The first Secure Choice plans are expected to launch in California in 2017, and the Times editorial was a full-throated endorsement of California’s proposed Secure Choice Plan. It was titled: From California, a Better Way to Retire.

The Times did not identify the alternative way, to which Secure Choice is superior. Is it Traditional IRA, a choice currently available to every working person (and their spouses) not covered by a workplace plan? A 401(k)? Or is it any workplace retirement plan offering variety of investment choices and your professional advice attached?

As The Times made clear, the answer eventually will be…all of the above. The California Secure Choice Retirement Program is just a foot in the door, and the concept gradually will expand into the ultimate goal. As The Times put it: “Ideally, retirement coverage, like health care coverage, would be a federal effort to ensure the broadest possible participation at the lowest possible cost.”

Even if most Americans don’t yet understand the agenda behind Secure Choice, The Times clearly does. It is to: 1) create a national alternative to the Social Security system, especially for younger people; 2) require participation (“the broadest possible”) by both employers and employees; 3) heavily promote automated investing and default investment choices, including U.S. Government securities; and 4) distribute retirement income through required lifetime annuitized payments.

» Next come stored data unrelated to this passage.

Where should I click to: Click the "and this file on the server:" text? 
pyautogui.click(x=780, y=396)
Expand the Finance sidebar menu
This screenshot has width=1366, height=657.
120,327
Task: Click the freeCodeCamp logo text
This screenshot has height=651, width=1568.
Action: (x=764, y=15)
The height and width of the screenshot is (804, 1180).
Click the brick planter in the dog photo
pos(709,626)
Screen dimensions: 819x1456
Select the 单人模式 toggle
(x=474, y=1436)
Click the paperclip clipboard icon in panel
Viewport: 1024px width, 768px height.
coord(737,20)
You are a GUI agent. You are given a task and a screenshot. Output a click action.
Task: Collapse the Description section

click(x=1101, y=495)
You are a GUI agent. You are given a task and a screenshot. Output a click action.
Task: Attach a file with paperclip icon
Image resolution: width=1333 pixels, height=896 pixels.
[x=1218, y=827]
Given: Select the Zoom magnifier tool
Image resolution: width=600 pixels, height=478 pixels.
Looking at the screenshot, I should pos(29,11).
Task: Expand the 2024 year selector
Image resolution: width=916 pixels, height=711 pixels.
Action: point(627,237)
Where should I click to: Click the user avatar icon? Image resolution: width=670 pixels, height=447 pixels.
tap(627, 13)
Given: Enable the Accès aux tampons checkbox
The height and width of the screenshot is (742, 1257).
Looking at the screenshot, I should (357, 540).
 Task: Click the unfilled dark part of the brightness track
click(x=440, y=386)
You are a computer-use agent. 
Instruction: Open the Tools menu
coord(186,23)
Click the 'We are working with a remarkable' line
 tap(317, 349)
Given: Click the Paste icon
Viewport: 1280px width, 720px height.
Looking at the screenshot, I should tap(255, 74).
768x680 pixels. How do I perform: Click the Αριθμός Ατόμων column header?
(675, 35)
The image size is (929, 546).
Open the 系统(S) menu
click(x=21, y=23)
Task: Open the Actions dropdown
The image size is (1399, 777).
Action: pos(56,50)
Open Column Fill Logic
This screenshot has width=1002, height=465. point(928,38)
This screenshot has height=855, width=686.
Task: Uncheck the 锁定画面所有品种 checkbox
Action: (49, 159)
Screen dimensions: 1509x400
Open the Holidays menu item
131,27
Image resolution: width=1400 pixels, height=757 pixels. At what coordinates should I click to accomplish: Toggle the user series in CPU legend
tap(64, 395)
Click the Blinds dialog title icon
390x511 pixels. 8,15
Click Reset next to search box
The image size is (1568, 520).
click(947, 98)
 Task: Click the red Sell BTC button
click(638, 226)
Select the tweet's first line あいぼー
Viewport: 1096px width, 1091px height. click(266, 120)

The Times also signals who are the bad guys in this story by stating that the benefits of Secure Choice are “the lower fees and higher returns that come with pooled contributions and professional management.” In short, the bad guys are mutual funds and financial advisors who charge fees.

Given the variety of choices mutual funds offer and the depth of advice you provide, few plan participants choose to invest in U.S. Government securities or take lifetime annuitized payments. Therefore, in Times-think, these influences must be diminished.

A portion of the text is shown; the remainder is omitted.